Provided passage
----------------------------------------

Revisiting the MCU: Salvaging The Incredible Hulk

New to this series? Why not start by reading my preamble to my goal with this series of articles. Maybe go back and read my Iron Man Post.

It’s inherently difficult to portray the Incredible Hulk on screen and actually create something fun out of the experience. At its core, the story of Bruce Banner/The Hulk is an inherently tragic one, with both the Hulk and Banner trapped by their condition and a desperate search to end everything once and for all. But that doesn’t mean there haven’t been decades of comic books that done lighthearted, entertaining things with the character.

There is humanity to the Hulk, which is integral to his character in the comics. Something the movies struggled to capture before Mark Ruffalo took over the role. Older movies chose to focus on the inherent monstrous nature of the Hulk and Banner’s ongoing journey to never change into him. 90s minutes of watching someone try not to do something ends up making for some pretty tedious viewing.

Side-Loaded MCU

Going back and watching 2008’s The Incredible Hulk, might be the most obligatory entry I make on this list. It’s pretty obvious from beginning that this movie was never made with any grand scheme, regarding a future shared universe, in mind. It was released within months of Iron Man and it’s painfully obvious that everything within the movie that does connect it to Iron Man was included after the fact.

Revisiting the MCU: Salvaging The Incredible Hulk

All references to Stark Industries, Nick Fury and Shield are edited into visual montages, off-screen voice overs and and onto computer monitors which could be showing anything. To double down on this, it’s quickly apparent that this movie takes far more inspiration the Bill Bixby/Lou Ferrigno Hulk television show from the late 1970s than it does the character’s source material.

Homages to the old show are rife, including use of the Lonely Man theme, the use of “David Banner” as an alias, a clip from an old Bill Bixby show and another cameo from Lou Ferrigno. Had it not been for the fleeting references, an obvious last minute cameo from Robert Downy Jr. and William Hurt’s inclusion in later movies, then I’d have argued this isn’t an MCU movie at all. (It technically isn’t).

What might be the best thing about this movie is, the more I thought about it, the more it made me appreciate Marvel Studios being able to take this character and shine an entirely new light on it by the time he shows up again, to make the character anything but a horrifying monster.

Revisiting the MCU: Salvaging The Incredible Hulk

It’s A Real Depressing Movie

My main problem with both this movie and the Ang Lee Hulk from 2003 is that they’re joyless movies; taking the thrills and excitement of a superhero flick, and replacing them with horror and dread. There is a deleted opening from the movie in the Blu-Ray that features Bruce Banner travelling to the frigid north in order to commit suicide. It’s just depressing.

----------------------------------------

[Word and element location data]
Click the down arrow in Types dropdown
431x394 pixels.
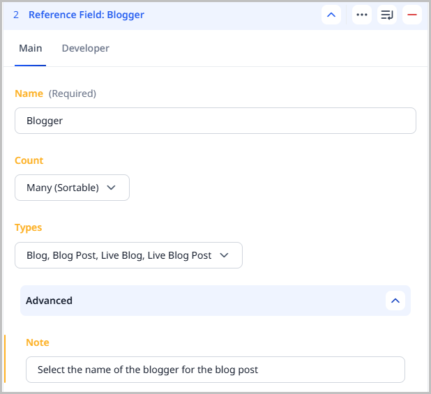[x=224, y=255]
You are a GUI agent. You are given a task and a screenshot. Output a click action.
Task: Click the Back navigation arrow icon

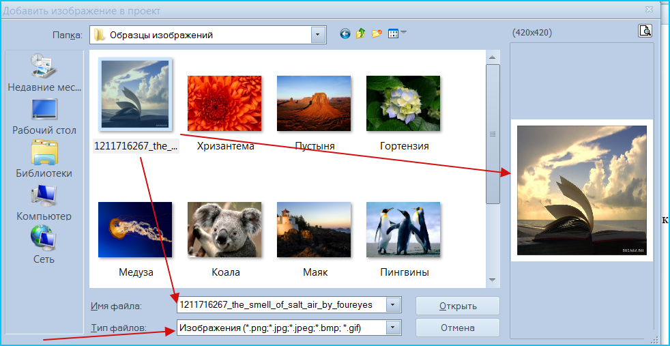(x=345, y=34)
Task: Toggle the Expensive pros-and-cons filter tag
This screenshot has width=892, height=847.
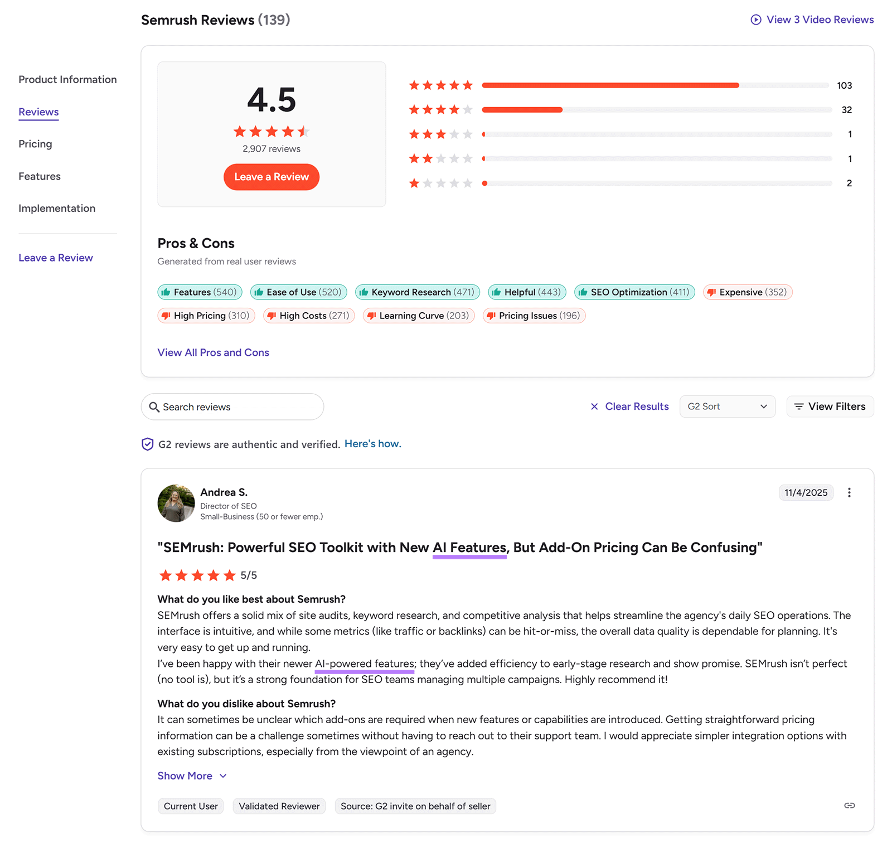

----------------------------------------

Required tasks
**A.** From the Hulk review, copy the passage starting at "Homages to the" and ending at "a horrifying monster.".
**B.** Shorten the paragraph of the Hulk review that begins "All references to Stark Industries" into a brief summary that keeps its main facts.

Solutions for each task
**A.**
Homages to the old show are rife, including use of the Lonely Man theme, the use of “David Banner” as an alias, a clip from an old Bill Bixby show and another cameo from Lou Ferrigno. Had it not been for the fleeting references, an obvious last minute cameo from Robert Downy Jr. and William Hurt’s inclusion in later movies, then I’d have argued this isn’t an MCU movie at all. (It technically isn’t).

What might be the best thing about this movie is, the more I thought about it, the more it made me appreciate Marvel Studios being able to take this character and shine an entirely new light on it by the time he shows up again, to make the character anything but a horrifying monster.

**B.** References to Stark Industries, Nick Fury and Shield appear only in visual montages, off-screen voice overs and on computer monitors. The movie draws more on the late-1970s Bill Bixby/Lou Ferrigno Hulk television show than on the character's source material.